About this exercise -
One part of the entries below is wanted: the lines from the one containing "Task: Click the Prepare" through the one containing "The height and width of the screenshot is (109, 185).". Write those out exactly and nothing else.

Items from a data source -
┄┄┄┄┄┄

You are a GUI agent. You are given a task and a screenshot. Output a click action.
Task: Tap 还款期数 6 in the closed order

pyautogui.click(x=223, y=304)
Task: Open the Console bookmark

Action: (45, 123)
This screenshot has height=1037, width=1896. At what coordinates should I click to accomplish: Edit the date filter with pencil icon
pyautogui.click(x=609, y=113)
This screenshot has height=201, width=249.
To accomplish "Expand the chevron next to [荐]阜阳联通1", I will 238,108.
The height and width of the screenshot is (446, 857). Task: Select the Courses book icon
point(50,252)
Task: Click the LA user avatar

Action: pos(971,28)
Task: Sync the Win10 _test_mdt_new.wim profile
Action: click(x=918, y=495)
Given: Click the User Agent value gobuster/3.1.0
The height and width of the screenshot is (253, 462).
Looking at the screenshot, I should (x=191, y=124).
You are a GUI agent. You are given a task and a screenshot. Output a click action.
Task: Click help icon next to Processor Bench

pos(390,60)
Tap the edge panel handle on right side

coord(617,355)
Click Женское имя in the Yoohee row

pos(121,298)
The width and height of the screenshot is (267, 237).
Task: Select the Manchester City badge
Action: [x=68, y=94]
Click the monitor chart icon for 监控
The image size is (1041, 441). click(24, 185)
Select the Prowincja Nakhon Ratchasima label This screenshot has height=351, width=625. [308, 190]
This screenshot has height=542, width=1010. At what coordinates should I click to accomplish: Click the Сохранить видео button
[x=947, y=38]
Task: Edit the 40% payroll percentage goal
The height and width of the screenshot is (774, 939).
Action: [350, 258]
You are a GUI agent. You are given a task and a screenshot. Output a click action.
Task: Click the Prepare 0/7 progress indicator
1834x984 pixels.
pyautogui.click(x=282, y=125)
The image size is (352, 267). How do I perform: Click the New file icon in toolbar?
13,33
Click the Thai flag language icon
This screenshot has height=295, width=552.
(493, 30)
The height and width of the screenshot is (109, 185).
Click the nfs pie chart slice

┄┄┄┄┄┄

Answer for this exercise -
Task: Click the Prepare 0/7 progress indicator
1834x984 pixels.
pyautogui.click(x=282, y=125)
The image size is (352, 267). How do I perform: Click the New file icon in toolbar?
13,33
Click the Thai flag language icon
This screenshot has height=295, width=552.
(493, 30)
The height and width of the screenshot is (109, 185).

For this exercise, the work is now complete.